Così la Champions divide l’Europa in ricchi e poveri

Spinelli: «Colpa della coppa Uefa che non vale nulla». Gandini: «Ma da quel torneo arrivano soldi per tutti». Il futuro? Il campionato europeo

Filippo Grassia

Che esista una frattura, economica e quindi tecnica, fra le prime della classe e le altre squadre è un fatto assodato in ogni parte d’Europa, dove si è formata una oligarchia accessibile solo agli abituali frequentatori della Champions League. Rarissime le eccezioni come dimostra la tabella a fianco. L’Uefa è così consapevole del problema da averne affidato lo studio a una commissione di cui fa parte anche Marco Brunelli, segretario della Lega Calcio di Milano. I risultati sono interessanti e ovvi allo stesso tempo. I campionati viaggiano a doppia velocità. Per Roberto Ghiretti, ex manager della Lega Volley e consulente di una dozzina di federazioni, la situazione è irreversibile o quasi: «Altro che frattura. Nel calcio i ricchi divengono sempre più ricchi e i poveri non hanno grosse possibilità di risalire la corrente. Lo scudetto va solo a chi fa la Champions League e ha maggiori entrate. Soluzioni? A breve e medio termine cambierà poco o nulla, più avanti si arriverà probabilmente a un vero e proprio campionato europeo. E allora i club di media entità avranno l’opportunità di insidiare nei campionati nazionali le grandi impegnate in una competizione molto più faticosa della attuale Champions League». Solo una ipotesi?
Per Aldo Spinelli, presidente del Livorno, la responsabilità è dell’Uefa che ha ridotto ai minimi termini la Coppa Uefa e non reca vantaggi alle squadre che vi partecipano: «Stando così le cose, è dannosa: inutile farla. Ci perdi i soldi e anche i punti in campionato. I vantaggi sono risibili rispetto ai problemi che ti porti appresso. Dovresti avere una rosa di 25-26 giocatori di qualità per far bene in entrambe le competizioni, ma non ti puoi permettere un lusso del genere con la prospettiva di avere tante spese e pochi ricavi.
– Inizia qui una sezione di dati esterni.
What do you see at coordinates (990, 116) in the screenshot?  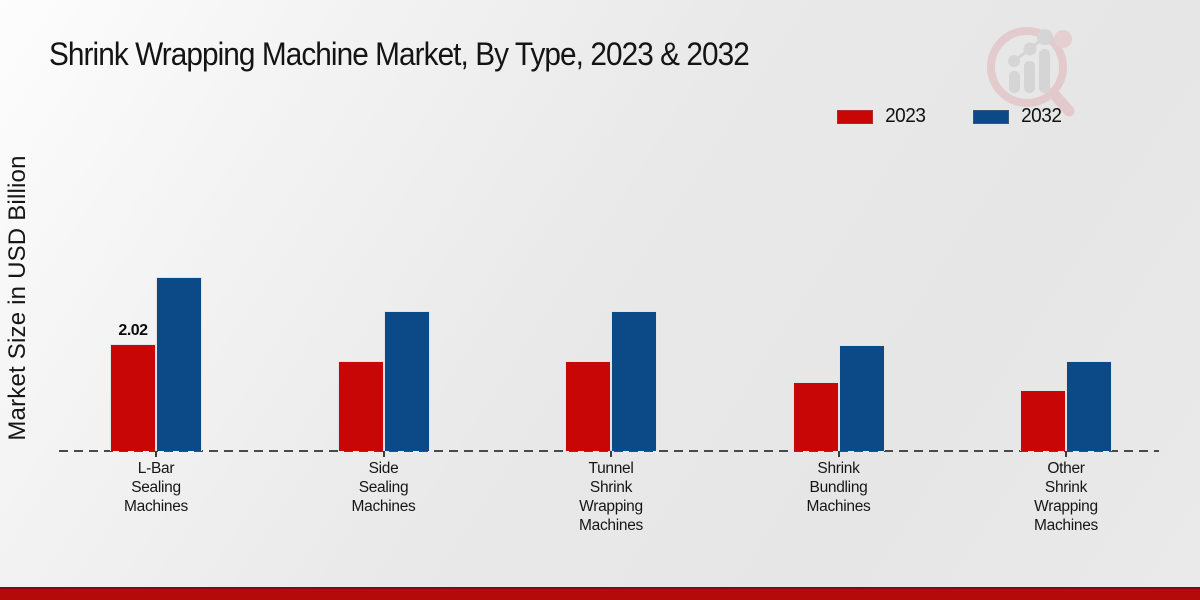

L’incasso delle partite interne basta appena a coprire i costi dell’organizzazione. Per ogni trasferta spendiamo 50-60mila euro. La partecipazione alla Coppa Uefa dovrebbe comportare invece delle entrate importanti per ridurre il gap con i club che giocano in Champions League. Se non cambia vestito, è meglio abolire questa manifestazione che ti penalizza in campionato. Il Livorno, giusto per stare ai fatti miei, affronterà due partite delicatissime in tre giorni, in pratica con gli stessi uomini. Ne vale la pena?».
Umberto Gandini, dirigente del Milan nonché membro della commissione Uefa che si occupa delle competizioni per club, getta acqua sul fuoco: «Quando si parla di Champions League, si sottolineano solo i ricavi dei grandi club. Esiste invece una forma di mutualità sconosciuta a molti. Il 25% di tutto il budget, pari a circa un miliardo di euro, è destinato al resto del calcio, alle federazioni e alle leghe più povere così come alle squadre che in questa competizione non ci metteranno mai il naso. Una somma rilevante. Ma non è vero che a vincere siano i soliti noti grazie ai soldi della Champions League. La leadership delle grandi squadre, Manchester Utd e Chelsea, Real Madrid e Barcellona, Milan, Inter e Juventus, non è nata con la nuova formula della competizione. Esiste da sempre. È anche vero che il gap s’è accresciuto. E l’Uefa, proprio per questo motivo, sta studiando il restyling della Coppa Uefa per premiare i club iscritti a questa manifestazione. Il progetto sarà presentato in un forum, previsto il 5 e 6 febbraio, prima di passare al vaglio dell’Esecutivo nella riunione di aprile. Probabile un formato simile a quello della Champions League con la novità di vendere centralmente i diritti televisivi e aumentare gli introiti. Al momento l’Uefa possiede solo i diritti dai quarti in poi».
Il cambiamento, se cambiamento ci sarà, si verificherà nella stagione 2009-2010 per dare modo ai contratti in essere di arrivare alla naturale scadenza. È il caso dei club russi, polacchi e greci che hanno ceduto, a basso prezzo, i diritti tv.

Cambierà qualcosa, ma non in maniera sostanziale. Dopo l’abbuffata di due giorni di Champions, l’appeal della Coppa Uefa resta di second’ordine. È come paragonare la Lollobrigida alla Bellucci, la Lollo di oggi beninteso.